Every social media and online content vertical has the same cycle. Whether it’s MySpace, blogging, Vine, Twitter, TikTok, or podcasts, we’ve seen the same pattern play out over and over again.
The platform gets popular. Everyone jumps on board, convinced they’ll succeed. A handful of people find success, with 0.00001% finding mega-success. Everyone else kinda just subsists, if that. Eventually, the zone is flooded with so much mediocrity and boring content that it loses what made it enjoyable in the first place. A shiny new platform comes along, and the whole process begins anew.
The athlete-hosted podcast appears to be in the final part of that cycle.
That’s not to say there aren’t popular or well-done athlete podcasts. There’s no denying that there are and that they seem primed to continue succeeding in the years ahead. The Kelce brothers’ New Heights keep reaching higher and higher. The Pat McAfee Show stretches the boundaries of what still qualifies as a podcast, but it has roots in that space and therefore must be considered one of its success stories. A quick perusal of the Apple Podcasts charts for sports podcasts reveals that Jeff Teague’s Club 520, Shannon Sharpe’s Club Shay Shay, Will Compton and Taylor Lewan’s Bussin’ With The Boys, Ryan Clark’s The Pivot, Matt Leinart’s Throwbacks, and Matt Barnes and Stephen Jackson’s All the Smoke are among the most listened to at the moment.
It’s also worth noting our own Sports Podcast Power List is dotted with athlete-driven shows. Credit is due to those who do it well and understand how to speak to an audience and captivate them.
For every successful podcast hosted by former athletes, there’s a truckload of others that flounder or fade into the background because the person at the center of it doesn’t have as much to say as they thought. Or worse, they’re just not as interesting as they thought they were when they were captivating audiences with their physical prowess.
Like so many companies, websites, and podcasts in the sports media space, it often feels like these things exist for the people at the center to feel important, not for an actual audience. Even now, many of the new athlete-hosted podcasts that launch make you wonder, “Who wants this?”
As Front Office Sports recently noted, just in the last few months, we’ve gotten new podcasts from Indiana Fever star Sophie Cunningham, Billie Jean King, Abby Wambach, Julie Foudy, former Patriots Brian Hoyer and David Andrews, tennis icons Venus and Serena Williams, and Fox Sports’ Mark Sanchez (though we think that one might be on hiatus for a bit). Embattled former NFL quarterback Brett Favre debuted his podcast this week, avoiding any of the topics that might have made it an interesting listen.
The road to podcasting success is paved with announcements about new athlete-hosted podcasts that no one even remembers a month later.

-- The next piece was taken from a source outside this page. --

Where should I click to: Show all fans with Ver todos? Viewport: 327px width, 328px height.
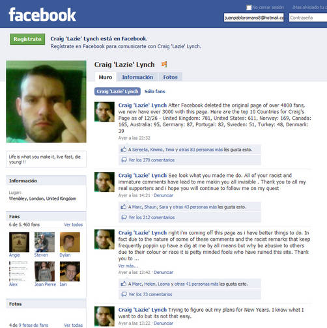(x=74, y=225)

Back in 2022, I wrote about how basketball’s “new media” — led by Draymond Green, Patrick Beverley, CJ McCollum, Kevin Durant, and others —wasn’t reading the room. So convinced that the world needed to go directly to them for information rather than to media members, they attempted to hijack the medium for themselves. In some cases, it works. Green continues to find success across several media platforms, including his podcast. JJ Redick parlayed his one-foot-in, one-foot-out approach into becoming a bona fide NBA head coach. But in most cases, they came off as whiny, complaining, and bitter, with many of them burning media bridges along the way. And for all these players’ complaints about what audiences really want, Stephen A. Smith, Chris Russo, Nick Wright, and Dave Portnoy are all still yelling their way to the bank.
It’s not unlike the prevailing notion that independent creators no longer need traditional networks or broadcasters. That those days of the “suits” are over. It makes for a great story or pull-clip, and it’s something a lot of content creators have to tell themselves, but it’s not actually true.